[Dataset entries]
● ● ● ● ●

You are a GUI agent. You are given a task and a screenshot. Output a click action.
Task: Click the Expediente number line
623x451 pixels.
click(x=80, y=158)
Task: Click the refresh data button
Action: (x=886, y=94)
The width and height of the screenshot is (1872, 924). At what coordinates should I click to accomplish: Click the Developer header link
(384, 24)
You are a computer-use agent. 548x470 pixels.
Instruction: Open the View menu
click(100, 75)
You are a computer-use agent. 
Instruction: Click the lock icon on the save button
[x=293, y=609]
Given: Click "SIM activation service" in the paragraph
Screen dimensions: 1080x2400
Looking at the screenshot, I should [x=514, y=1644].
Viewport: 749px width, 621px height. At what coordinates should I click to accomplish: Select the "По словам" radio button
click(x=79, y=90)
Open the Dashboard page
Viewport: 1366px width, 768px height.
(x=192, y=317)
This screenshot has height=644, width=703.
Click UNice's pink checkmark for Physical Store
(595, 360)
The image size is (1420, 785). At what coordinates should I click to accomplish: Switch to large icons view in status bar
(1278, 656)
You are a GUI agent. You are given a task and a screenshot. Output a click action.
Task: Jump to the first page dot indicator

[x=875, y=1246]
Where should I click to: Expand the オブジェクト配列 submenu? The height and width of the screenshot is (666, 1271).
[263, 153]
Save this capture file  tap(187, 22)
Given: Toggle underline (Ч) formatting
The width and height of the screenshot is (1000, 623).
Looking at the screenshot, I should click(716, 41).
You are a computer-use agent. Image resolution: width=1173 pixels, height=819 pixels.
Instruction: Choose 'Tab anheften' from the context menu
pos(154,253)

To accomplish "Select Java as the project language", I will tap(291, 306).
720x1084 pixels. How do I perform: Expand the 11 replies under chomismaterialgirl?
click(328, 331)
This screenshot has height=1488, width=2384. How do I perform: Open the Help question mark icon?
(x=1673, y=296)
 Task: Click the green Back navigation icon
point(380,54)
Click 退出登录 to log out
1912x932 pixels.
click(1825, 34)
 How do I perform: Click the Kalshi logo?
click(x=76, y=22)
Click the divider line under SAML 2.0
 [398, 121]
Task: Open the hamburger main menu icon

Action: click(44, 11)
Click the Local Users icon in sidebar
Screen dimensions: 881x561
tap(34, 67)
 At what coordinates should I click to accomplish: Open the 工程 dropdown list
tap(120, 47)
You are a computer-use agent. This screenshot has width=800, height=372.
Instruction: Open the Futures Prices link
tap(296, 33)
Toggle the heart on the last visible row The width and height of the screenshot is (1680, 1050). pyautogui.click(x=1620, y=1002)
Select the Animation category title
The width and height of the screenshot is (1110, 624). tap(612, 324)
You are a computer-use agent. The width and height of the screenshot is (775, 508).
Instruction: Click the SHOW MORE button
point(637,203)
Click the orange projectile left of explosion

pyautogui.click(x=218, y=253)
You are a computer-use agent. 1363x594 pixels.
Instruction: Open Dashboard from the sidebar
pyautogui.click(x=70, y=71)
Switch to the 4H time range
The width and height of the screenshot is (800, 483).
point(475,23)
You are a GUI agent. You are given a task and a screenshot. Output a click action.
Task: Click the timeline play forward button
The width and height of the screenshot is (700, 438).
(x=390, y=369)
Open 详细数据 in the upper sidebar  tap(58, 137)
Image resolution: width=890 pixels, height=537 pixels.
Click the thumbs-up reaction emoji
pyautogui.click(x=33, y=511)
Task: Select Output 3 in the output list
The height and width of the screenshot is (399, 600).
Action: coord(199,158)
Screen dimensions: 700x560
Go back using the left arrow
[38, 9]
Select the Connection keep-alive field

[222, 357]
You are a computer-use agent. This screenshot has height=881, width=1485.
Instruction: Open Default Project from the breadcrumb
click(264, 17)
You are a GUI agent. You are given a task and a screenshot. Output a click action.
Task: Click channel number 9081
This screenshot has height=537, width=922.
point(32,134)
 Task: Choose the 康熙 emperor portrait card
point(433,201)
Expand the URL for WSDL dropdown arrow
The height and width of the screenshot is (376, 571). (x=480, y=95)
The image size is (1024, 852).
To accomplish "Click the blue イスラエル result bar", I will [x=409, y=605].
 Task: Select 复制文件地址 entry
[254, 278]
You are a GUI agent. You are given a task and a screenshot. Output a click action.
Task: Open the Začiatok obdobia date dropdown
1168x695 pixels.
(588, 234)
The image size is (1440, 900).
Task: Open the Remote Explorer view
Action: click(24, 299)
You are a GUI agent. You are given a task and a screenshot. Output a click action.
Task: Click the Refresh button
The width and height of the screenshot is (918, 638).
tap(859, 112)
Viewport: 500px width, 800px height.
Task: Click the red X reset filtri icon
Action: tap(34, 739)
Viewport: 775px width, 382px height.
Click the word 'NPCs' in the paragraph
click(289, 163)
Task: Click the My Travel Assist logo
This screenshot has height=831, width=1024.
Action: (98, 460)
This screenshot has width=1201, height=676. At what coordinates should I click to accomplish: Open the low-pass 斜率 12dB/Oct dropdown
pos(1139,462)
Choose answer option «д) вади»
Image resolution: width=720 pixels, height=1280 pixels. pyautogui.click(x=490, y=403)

● ● ● ● ●

▸ WHAT IS REQUIRED
Working through the entries above, copy every line in which "computer" is found.

▸ OUTPUT OF THE EXERCISE
You are a computer-use agent. 548x470 pixels.
You are a computer-use agent. 
You are a computer-use agent. Image resolution: width=1173 pixels, height=819 pixels.
You are a computer-use agent. This screenshot has width=800, height=372.
You are a computer-use agent. The width and height of the screenshot is (775, 508).
You are a computer-use agent. 1363x594 pixels.
You are a computer-use agent. This screenshot has height=881, width=1485.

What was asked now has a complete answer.